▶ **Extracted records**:
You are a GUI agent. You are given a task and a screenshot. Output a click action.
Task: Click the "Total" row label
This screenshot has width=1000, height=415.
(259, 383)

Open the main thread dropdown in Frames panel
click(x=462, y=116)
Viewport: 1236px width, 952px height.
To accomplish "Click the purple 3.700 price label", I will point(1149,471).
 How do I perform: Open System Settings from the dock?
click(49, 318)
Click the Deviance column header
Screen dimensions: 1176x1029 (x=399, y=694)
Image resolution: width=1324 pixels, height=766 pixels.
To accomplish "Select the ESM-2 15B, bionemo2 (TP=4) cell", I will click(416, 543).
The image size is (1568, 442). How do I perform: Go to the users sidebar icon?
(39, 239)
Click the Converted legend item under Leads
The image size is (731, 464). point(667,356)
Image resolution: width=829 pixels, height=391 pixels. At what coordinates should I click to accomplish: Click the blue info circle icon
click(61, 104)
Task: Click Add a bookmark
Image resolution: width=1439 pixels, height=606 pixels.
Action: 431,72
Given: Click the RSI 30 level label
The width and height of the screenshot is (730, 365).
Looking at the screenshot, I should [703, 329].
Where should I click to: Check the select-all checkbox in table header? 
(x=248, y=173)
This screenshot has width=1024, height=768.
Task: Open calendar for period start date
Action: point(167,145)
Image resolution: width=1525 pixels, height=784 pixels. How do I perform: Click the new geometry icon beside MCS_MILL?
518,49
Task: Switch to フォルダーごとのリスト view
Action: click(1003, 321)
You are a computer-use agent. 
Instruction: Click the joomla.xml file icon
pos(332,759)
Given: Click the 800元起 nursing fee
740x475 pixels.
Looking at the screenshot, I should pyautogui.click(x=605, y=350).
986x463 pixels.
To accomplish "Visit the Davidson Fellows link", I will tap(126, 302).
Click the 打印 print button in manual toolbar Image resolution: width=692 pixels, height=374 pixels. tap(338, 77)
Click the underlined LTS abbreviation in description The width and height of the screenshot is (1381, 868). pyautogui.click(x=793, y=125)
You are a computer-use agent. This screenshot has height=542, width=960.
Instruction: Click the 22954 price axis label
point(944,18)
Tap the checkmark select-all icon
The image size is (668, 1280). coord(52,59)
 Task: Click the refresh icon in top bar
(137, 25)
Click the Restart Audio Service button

▶ **WORK TO COMPLETE**: Retype the entries word for word.

▶ **FINISHED TASK**:
You are a GUI agent. You are given a task and a screenshot. Output a click action.
Task: Click the "Total" row label
This screenshot has width=1000, height=415.
(259, 383)

Open the main thread dropdown in Frames panel
click(x=462, y=116)
Viewport: 1236px width, 952px height.
To accomplish "Click the purple 3.700 price label", I will point(1149,471).
 How do I perform: Open System Settings from the dock?
click(49, 318)
Click the Deviance column header
Screen dimensions: 1176x1029 (x=399, y=694)
Image resolution: width=1324 pixels, height=766 pixels.
To accomplish "Select the ESM-2 15B, bionemo2 (TP=4) cell", I will click(416, 543).
The image size is (1568, 442). How do I perform: Go to the users sidebar icon?
(39, 239)
Click the Converted legend item under Leads
The image size is (731, 464). point(667,356)
Image resolution: width=829 pixels, height=391 pixels. At what coordinates should I click to accomplish: Click the blue info circle icon
click(61, 104)
Task: Click Add a bookmark
Image resolution: width=1439 pixels, height=606 pixels.
Action: 431,72
Given: Click the RSI 30 level label
The width and height of the screenshot is (730, 365).
Looking at the screenshot, I should [703, 329].
Where should I click to: Check the select-all checkbox in table header? 
(x=248, y=173)
This screenshot has width=1024, height=768.
Task: Open calendar for period start date
Action: point(167,145)
Image resolution: width=1525 pixels, height=784 pixels. How do I perform: Click the new geometry icon beside MCS_MILL?
518,49
Task: Switch to フォルダーごとのリスト view
Action: click(1003, 321)
You are a computer-use agent. 
Instruction: Click the joomla.xml file icon
pos(332,759)
Given: Click the 800元起 nursing fee
740x475 pixels.
Looking at the screenshot, I should pyautogui.click(x=605, y=350).
986x463 pixels.
To accomplish "Visit the Davidson Fellows link", I will tap(126, 302).
Click the 打印 print button in manual toolbar Image resolution: width=692 pixels, height=374 pixels. tap(338, 77)
Click the underlined LTS abbreviation in description The width and height of the screenshot is (1381, 868). pyautogui.click(x=793, y=125)
You are a computer-use agent. This screenshot has height=542, width=960.
Instruction: Click the 22954 price axis label
point(944,18)
Tap the checkmark select-all icon
The image size is (668, 1280). coord(52,59)
 Task: Click the refresh icon in top bar
(137, 25)
Click the Restart Audio Service button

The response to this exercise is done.